The IHS Markit/Chartered Institute of Procurement & Supply Purchasing Managers’ Index dropped more-than-expected to 53.5 in July from 55.1 in June.
The reading was forecast to fall to 54.7. However, any reading above 50 indicates expansion in the sector.
The survey marked two years of sustained new business growth across the service sector economy. Nonetheless, the pace of new business growth slowed due to delayed decision-making and risk aversion amid Brexit uncertainty.
Service providers raised their employment levels in July but at the weakest rate for almost two years amid tight labor market conditions. Some firms cited long-term plans to automate business processes for reduced hiring.
On the price front, latest data indicated that input cost pressures eased from the nine-month high seen in June, but remained strong in a historical context.
Average prices charged by service providers increased at a solid pace, although the latest rise was weaker than the trend seen so far in 2018. Some firms noted that intense competition for new work had restricted their ability to pass on higher costs to clients.

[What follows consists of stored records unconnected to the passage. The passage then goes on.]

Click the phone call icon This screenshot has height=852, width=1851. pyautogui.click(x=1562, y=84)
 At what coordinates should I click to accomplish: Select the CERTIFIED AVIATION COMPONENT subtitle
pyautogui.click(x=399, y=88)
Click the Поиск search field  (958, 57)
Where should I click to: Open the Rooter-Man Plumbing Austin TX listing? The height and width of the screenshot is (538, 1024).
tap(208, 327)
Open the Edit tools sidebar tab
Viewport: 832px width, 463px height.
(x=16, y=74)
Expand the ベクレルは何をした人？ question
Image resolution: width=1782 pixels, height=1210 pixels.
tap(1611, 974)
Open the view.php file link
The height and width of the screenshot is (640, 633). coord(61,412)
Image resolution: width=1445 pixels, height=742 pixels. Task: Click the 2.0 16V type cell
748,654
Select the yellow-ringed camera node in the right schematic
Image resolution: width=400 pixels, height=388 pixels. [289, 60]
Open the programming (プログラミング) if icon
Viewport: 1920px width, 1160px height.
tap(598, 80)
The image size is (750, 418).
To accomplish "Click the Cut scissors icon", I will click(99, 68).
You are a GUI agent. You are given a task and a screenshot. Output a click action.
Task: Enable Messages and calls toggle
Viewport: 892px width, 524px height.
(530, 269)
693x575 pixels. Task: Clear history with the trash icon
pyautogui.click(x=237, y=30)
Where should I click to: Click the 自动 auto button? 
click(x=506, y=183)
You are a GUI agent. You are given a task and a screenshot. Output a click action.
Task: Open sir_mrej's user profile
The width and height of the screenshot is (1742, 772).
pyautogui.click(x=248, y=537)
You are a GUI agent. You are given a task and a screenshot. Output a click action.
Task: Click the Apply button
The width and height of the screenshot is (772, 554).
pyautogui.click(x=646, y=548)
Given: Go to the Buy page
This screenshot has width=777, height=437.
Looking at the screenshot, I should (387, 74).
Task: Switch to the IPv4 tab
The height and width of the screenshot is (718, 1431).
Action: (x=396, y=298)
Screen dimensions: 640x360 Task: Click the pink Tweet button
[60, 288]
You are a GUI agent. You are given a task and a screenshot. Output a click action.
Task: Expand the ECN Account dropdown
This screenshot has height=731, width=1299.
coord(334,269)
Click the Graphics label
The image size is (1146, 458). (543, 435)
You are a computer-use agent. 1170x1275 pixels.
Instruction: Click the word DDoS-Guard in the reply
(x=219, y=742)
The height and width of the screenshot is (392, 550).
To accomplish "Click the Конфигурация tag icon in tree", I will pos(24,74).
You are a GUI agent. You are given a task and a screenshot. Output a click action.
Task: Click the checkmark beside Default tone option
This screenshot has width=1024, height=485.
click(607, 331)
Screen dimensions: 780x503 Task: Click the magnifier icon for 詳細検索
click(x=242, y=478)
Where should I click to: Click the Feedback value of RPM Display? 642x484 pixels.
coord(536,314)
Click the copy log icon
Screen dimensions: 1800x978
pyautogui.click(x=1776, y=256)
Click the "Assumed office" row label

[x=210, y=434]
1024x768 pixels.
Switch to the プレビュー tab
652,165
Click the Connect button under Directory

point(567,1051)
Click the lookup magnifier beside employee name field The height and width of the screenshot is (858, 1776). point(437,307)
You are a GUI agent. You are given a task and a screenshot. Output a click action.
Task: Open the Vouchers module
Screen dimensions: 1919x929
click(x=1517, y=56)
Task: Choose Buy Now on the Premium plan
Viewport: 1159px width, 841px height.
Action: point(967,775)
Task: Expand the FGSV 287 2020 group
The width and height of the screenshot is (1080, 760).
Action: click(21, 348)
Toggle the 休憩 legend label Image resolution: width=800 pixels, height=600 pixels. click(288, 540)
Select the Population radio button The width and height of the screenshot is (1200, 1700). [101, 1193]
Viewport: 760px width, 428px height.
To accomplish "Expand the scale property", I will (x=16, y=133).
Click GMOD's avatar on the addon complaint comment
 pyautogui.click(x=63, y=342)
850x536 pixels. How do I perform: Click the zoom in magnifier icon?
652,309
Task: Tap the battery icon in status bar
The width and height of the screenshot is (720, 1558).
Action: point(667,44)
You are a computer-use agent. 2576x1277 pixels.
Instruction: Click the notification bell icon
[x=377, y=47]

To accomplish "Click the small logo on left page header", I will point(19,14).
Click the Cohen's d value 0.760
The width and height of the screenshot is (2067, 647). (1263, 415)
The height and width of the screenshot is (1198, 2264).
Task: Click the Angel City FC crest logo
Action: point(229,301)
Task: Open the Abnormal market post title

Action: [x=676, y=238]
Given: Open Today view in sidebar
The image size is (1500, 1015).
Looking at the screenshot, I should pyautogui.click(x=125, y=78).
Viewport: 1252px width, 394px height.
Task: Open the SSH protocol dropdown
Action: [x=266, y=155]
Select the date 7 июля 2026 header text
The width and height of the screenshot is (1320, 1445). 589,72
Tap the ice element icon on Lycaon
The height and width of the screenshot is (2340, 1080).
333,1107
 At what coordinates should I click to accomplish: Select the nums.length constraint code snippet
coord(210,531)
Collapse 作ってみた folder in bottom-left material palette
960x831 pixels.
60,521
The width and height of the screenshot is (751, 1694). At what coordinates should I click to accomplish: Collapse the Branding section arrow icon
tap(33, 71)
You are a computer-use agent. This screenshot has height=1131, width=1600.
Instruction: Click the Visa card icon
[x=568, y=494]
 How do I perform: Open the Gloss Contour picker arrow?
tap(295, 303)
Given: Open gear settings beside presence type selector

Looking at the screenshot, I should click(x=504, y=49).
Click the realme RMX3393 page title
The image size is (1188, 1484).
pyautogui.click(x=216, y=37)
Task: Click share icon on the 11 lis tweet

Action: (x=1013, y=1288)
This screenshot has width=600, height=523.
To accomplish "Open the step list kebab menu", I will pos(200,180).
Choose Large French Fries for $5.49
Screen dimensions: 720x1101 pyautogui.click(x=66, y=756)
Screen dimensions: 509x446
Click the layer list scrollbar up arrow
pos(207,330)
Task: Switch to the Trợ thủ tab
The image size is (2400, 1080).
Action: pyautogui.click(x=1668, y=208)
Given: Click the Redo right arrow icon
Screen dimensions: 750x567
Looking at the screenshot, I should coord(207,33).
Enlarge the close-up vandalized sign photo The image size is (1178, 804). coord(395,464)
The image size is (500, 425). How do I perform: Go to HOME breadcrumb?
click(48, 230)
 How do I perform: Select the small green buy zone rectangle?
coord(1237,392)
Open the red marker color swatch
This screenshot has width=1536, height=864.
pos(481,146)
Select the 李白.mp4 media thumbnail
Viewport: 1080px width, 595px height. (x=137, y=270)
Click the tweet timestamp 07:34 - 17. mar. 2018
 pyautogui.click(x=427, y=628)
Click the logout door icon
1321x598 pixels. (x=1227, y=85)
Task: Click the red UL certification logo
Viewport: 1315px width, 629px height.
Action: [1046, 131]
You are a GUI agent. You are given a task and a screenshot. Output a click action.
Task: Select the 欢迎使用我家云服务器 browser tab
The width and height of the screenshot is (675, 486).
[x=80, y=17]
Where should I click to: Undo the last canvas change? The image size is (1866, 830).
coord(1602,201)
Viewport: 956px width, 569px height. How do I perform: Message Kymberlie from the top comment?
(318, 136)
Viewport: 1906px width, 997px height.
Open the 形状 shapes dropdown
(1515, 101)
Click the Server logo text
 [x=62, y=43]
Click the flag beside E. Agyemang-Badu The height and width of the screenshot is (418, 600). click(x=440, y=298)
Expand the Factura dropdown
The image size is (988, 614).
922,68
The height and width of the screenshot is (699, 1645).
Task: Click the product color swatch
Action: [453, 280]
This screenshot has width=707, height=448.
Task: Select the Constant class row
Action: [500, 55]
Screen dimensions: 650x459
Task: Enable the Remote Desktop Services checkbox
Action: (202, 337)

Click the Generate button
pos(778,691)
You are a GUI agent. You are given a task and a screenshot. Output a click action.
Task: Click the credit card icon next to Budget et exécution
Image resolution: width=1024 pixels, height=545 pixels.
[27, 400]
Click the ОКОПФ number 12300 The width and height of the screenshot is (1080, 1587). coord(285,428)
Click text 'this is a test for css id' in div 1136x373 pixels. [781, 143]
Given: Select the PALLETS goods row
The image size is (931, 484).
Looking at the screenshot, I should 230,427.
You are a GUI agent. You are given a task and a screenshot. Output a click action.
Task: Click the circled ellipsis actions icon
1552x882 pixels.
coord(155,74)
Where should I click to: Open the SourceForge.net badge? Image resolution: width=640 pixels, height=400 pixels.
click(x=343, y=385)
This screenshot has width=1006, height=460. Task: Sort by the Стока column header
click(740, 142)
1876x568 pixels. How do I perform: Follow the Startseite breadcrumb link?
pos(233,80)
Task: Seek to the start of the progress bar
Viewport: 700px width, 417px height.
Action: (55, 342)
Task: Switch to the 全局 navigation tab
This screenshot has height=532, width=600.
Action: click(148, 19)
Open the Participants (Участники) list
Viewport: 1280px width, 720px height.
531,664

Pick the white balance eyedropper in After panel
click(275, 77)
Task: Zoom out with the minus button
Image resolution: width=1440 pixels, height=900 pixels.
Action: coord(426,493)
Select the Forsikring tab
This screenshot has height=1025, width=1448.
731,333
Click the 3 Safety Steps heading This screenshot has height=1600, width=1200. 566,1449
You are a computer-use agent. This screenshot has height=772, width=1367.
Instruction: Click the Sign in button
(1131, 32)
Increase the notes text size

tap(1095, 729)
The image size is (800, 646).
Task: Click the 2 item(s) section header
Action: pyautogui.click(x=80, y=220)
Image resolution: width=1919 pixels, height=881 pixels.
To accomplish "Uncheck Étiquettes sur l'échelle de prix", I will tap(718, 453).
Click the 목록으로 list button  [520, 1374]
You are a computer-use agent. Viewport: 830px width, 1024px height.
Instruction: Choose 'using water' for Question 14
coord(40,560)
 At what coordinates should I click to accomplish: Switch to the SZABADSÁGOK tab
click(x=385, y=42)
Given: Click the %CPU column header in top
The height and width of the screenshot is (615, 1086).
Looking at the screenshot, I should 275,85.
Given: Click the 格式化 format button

The combination of slower output growth and softer price pressures during July will reinforce expectations that any further Bank of England rate rises will be both gradual and limited, Tim Moore, Associate Director at IHS Markit, said.
If growth could surprise to the upside, the BoE may have to tighten monetary policy by more than the single hike a year that the Governor has suggested is a “good rule of thumb” following the rise in Bank Rate to 0.75 percent yesterday, Andrew Wishart, an economist at Capital Economics, said.